### PROBLEM REQUIREMENTS
If a line below includes the string "agent", copy it.

### EXTRACTED INFORMATION
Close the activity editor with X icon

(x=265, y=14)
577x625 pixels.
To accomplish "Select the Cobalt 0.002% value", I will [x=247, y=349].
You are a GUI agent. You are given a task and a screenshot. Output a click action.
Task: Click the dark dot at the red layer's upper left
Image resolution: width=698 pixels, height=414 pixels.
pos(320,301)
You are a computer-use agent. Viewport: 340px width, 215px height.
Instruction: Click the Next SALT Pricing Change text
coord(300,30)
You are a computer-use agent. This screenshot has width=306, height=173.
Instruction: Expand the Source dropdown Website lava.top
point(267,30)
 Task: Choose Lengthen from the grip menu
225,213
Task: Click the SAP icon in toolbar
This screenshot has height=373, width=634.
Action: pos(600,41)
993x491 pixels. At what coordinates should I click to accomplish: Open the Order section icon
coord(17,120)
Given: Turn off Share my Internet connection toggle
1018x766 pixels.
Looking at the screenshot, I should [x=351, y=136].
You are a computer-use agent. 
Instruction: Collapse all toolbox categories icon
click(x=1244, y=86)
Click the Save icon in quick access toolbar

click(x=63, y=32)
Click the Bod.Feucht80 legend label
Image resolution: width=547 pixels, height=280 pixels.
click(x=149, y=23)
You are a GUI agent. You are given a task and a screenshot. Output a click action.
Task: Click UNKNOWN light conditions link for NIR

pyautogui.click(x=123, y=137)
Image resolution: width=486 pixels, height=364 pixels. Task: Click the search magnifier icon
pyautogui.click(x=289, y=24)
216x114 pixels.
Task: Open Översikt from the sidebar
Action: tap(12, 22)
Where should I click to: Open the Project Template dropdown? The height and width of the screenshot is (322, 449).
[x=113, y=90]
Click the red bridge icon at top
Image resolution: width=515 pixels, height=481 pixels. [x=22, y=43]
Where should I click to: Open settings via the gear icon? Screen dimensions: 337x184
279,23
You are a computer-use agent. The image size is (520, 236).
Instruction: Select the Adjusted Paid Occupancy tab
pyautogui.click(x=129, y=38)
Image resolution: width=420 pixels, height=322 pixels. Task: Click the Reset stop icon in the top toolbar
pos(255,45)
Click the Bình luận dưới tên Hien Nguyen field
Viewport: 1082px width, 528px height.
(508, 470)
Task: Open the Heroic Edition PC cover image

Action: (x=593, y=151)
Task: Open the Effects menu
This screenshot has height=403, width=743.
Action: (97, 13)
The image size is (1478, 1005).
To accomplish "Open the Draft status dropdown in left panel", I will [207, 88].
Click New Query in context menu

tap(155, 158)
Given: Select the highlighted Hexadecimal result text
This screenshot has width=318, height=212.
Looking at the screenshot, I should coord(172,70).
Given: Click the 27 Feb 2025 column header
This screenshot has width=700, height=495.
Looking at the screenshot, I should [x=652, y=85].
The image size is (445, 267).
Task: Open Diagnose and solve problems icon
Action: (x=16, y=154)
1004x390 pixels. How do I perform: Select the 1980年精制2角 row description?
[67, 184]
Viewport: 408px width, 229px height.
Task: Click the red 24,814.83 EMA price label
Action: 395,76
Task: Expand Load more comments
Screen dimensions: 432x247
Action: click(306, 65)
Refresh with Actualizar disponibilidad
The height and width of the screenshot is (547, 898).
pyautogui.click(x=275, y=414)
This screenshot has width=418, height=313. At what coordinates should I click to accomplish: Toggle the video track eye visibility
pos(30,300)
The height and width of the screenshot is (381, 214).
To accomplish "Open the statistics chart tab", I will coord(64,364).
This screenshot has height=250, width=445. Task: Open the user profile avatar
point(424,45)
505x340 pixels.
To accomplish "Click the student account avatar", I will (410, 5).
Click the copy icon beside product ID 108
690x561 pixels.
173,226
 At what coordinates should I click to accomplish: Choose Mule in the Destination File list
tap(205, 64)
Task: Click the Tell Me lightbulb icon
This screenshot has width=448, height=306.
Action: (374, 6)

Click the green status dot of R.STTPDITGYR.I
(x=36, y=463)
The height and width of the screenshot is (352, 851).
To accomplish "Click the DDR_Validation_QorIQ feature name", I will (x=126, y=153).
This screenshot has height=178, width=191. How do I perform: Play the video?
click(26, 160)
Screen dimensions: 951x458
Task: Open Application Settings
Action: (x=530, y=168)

### WRITTEN ANSWER
You are a GUI agent. You are given a task and a screenshot. Output a click action.
You are a computer-use agent. Viewport: 340px width, 215px height.
You are a computer-use agent. This screenshot has width=306, height=173.
You are a computer-use agent. 
You are a GUI agent. You are given a task and a screenshot. Output a click action.
You are a computer-use agent. The image size is (520, 236).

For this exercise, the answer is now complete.